> DESCRIPTION OF THE TASK:
Reproduce precisely the lines of the listing below, starting with the line that contains "The width and height of the screenshot is (624, 316)." and stopping after the line that contains "Click the required"; include nothing else.

> RECORDS SHOWN:
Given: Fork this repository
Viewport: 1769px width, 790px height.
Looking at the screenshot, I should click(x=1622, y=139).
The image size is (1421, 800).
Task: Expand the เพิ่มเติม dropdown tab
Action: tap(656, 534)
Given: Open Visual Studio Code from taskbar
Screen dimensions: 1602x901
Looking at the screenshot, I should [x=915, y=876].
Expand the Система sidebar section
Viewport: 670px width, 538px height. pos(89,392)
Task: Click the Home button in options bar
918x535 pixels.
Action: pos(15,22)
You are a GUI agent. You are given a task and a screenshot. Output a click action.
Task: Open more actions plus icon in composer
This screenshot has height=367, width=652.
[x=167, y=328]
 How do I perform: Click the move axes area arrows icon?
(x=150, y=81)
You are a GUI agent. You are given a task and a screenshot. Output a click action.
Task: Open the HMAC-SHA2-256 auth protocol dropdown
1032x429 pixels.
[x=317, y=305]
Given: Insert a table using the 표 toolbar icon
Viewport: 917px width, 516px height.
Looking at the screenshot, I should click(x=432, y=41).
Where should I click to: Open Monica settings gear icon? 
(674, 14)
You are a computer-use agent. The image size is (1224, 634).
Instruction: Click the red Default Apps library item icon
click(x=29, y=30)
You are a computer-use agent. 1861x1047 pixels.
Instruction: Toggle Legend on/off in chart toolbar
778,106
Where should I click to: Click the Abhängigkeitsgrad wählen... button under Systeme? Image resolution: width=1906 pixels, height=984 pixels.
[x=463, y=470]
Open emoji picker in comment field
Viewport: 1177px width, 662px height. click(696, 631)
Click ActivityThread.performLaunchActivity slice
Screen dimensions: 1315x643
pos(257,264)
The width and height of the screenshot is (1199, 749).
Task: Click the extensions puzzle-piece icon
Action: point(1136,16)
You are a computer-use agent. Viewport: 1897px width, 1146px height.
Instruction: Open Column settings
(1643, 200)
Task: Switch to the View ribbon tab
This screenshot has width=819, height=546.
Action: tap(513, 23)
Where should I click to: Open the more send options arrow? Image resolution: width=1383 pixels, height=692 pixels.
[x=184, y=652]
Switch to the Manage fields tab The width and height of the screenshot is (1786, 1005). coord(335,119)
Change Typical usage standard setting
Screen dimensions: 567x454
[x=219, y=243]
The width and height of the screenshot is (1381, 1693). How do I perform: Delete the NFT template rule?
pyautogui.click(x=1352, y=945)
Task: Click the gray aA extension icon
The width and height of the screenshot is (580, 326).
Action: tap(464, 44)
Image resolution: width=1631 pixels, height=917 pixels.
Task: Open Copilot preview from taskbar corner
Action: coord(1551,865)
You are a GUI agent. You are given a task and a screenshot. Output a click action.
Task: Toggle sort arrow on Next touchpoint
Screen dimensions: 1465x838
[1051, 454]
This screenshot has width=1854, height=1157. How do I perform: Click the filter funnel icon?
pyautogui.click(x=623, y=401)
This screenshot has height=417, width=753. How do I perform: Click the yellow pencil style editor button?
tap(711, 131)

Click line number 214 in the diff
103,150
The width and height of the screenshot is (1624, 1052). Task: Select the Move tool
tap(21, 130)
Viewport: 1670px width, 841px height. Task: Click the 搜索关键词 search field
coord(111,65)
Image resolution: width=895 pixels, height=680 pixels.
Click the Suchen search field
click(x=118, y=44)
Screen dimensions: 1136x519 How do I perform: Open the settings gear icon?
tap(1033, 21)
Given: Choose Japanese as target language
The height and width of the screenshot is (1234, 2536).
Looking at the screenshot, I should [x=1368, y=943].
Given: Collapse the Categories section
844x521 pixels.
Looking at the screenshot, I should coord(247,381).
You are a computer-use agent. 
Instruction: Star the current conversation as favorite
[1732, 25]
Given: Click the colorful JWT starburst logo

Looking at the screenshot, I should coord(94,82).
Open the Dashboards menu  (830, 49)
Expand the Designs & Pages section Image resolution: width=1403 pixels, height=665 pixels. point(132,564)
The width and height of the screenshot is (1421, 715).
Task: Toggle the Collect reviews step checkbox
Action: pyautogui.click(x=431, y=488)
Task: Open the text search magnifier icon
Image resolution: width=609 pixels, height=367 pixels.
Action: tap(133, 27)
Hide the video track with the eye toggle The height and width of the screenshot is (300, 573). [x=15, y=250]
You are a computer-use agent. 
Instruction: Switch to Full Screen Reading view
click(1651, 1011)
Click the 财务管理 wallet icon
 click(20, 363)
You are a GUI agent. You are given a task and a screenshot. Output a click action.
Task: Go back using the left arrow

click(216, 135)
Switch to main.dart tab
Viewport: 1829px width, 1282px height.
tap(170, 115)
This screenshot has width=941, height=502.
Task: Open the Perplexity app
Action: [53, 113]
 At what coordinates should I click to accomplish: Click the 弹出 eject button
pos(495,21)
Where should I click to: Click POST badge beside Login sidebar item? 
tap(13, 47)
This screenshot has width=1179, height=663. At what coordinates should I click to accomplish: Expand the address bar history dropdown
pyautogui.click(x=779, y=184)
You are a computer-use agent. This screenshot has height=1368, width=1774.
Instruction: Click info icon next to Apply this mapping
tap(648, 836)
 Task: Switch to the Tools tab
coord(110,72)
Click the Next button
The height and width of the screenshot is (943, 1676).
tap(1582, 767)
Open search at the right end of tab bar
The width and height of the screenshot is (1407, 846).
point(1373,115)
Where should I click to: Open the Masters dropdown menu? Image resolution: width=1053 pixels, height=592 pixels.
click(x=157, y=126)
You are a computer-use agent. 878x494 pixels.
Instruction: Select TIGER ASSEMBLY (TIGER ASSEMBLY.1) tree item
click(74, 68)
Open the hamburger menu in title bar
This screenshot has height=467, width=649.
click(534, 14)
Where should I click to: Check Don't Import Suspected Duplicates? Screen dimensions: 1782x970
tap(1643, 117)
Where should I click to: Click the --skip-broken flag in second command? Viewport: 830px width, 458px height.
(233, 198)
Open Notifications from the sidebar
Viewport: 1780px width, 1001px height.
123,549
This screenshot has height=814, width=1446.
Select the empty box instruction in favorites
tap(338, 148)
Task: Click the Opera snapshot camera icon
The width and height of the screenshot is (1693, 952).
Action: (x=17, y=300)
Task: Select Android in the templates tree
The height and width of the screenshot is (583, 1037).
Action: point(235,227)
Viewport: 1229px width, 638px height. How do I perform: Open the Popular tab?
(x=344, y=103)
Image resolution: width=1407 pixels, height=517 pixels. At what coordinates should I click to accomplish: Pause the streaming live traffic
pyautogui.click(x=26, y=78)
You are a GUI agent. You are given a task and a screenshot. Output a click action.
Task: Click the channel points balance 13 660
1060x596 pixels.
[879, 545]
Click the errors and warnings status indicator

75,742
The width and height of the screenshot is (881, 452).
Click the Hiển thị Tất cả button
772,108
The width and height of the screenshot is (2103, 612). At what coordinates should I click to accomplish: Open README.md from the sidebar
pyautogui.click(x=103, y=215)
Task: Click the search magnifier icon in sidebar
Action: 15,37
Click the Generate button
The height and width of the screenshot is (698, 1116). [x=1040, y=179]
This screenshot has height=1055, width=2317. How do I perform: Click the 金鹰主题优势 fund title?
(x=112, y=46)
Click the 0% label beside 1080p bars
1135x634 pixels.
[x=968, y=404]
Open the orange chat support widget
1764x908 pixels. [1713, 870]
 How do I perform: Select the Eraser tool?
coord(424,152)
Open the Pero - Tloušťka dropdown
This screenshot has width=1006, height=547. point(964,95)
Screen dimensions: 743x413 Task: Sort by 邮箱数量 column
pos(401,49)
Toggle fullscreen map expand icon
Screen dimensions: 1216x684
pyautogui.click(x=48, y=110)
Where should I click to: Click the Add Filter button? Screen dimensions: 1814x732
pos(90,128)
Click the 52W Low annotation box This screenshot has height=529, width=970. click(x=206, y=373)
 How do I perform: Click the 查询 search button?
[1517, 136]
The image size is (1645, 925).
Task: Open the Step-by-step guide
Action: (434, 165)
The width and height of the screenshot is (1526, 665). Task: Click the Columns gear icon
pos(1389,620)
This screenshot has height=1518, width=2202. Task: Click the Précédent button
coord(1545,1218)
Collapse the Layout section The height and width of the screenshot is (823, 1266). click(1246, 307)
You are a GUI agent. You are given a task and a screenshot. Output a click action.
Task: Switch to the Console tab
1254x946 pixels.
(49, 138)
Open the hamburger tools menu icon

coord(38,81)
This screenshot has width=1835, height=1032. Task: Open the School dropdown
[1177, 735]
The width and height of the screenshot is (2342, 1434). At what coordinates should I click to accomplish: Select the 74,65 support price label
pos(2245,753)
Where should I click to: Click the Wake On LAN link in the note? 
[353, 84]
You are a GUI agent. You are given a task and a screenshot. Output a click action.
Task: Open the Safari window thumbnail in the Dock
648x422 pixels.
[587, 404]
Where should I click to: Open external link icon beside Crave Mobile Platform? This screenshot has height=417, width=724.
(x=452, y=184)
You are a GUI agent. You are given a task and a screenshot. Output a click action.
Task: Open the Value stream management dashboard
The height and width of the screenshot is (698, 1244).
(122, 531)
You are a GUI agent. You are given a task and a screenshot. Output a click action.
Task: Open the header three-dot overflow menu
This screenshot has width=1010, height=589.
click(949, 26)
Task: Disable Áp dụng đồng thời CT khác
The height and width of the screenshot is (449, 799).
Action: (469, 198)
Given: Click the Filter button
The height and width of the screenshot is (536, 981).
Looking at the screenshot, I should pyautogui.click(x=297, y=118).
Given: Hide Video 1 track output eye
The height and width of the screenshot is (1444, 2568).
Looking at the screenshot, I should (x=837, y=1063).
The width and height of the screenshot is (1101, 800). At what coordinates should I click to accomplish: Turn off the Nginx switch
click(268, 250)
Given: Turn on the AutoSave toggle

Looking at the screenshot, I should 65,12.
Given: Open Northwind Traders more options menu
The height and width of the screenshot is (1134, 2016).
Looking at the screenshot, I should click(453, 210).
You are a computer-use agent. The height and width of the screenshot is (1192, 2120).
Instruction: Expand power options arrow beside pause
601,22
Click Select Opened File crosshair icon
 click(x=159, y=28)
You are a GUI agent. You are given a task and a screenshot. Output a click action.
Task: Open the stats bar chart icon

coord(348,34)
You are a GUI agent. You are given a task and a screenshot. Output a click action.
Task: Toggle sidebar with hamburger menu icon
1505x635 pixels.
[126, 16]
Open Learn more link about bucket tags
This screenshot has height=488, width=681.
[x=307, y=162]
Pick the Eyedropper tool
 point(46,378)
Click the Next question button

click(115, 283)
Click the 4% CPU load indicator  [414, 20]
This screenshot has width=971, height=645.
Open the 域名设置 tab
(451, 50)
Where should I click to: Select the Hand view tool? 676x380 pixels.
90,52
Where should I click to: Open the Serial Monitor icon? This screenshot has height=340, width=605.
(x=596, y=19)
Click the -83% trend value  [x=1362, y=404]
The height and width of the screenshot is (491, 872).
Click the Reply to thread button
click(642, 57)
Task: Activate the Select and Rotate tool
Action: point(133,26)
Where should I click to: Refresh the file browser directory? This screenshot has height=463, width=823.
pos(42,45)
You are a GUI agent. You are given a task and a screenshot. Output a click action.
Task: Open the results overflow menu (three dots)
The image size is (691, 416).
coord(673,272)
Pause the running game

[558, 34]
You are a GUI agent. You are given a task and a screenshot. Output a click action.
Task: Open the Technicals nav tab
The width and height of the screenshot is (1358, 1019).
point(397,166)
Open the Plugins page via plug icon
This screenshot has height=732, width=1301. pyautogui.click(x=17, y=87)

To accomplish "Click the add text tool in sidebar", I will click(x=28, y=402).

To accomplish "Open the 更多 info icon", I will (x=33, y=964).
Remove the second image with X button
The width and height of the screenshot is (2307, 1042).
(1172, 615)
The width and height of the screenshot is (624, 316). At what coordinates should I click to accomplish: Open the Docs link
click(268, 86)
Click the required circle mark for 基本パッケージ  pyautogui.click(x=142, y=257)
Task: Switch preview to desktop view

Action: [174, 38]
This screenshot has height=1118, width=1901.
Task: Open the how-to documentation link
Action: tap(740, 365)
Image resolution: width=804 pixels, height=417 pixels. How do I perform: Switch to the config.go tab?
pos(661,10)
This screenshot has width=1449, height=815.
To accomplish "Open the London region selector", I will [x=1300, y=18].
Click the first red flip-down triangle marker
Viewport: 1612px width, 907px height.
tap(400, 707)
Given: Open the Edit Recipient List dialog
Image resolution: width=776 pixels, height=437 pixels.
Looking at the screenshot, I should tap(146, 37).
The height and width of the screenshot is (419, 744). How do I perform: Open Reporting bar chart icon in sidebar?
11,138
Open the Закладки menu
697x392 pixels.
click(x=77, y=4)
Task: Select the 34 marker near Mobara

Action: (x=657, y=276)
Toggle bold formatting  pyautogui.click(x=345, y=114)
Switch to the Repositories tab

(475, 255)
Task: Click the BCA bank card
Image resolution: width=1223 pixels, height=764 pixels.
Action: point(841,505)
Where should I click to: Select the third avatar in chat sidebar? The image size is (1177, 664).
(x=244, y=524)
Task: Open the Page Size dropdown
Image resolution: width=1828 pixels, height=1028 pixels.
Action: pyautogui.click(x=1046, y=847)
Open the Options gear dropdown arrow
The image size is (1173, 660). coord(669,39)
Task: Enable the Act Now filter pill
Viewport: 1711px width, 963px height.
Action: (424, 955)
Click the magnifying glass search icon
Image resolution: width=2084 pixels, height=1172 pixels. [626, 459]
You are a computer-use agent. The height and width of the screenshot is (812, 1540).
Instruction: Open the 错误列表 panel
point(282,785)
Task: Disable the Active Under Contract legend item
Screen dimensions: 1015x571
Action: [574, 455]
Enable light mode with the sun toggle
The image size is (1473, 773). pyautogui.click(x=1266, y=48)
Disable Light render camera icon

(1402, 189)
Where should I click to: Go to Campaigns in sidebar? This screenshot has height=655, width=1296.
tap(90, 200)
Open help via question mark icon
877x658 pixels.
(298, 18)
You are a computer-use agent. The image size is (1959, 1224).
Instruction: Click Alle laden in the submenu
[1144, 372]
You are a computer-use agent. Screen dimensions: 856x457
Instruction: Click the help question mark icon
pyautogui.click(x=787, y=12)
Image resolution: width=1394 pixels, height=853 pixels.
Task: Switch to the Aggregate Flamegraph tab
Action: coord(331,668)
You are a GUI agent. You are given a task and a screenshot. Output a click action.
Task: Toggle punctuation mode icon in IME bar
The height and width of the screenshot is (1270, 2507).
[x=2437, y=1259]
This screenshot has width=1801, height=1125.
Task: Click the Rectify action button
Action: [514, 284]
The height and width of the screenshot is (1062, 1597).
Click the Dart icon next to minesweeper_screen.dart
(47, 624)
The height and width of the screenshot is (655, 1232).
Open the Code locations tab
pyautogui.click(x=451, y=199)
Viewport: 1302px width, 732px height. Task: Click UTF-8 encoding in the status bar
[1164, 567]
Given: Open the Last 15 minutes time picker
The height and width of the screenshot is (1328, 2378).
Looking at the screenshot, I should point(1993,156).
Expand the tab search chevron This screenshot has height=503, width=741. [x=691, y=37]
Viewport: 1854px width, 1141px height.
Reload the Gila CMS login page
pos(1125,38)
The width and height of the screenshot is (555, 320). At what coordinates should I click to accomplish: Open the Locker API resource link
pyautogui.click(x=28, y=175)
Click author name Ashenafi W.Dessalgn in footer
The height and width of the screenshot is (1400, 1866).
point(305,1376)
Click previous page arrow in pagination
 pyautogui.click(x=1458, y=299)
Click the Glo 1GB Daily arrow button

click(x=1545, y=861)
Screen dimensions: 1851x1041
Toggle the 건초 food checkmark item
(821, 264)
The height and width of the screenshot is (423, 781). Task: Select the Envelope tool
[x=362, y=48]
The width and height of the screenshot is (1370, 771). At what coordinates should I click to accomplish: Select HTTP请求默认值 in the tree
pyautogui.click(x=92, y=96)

> RESPONSE BOX:
The width and height of the screenshot is (624, 316). At what coordinates should I click to accomplish: Open the Docs link
click(268, 86)
Click the required circle mark for 基本パッケージ  pyautogui.click(x=142, y=257)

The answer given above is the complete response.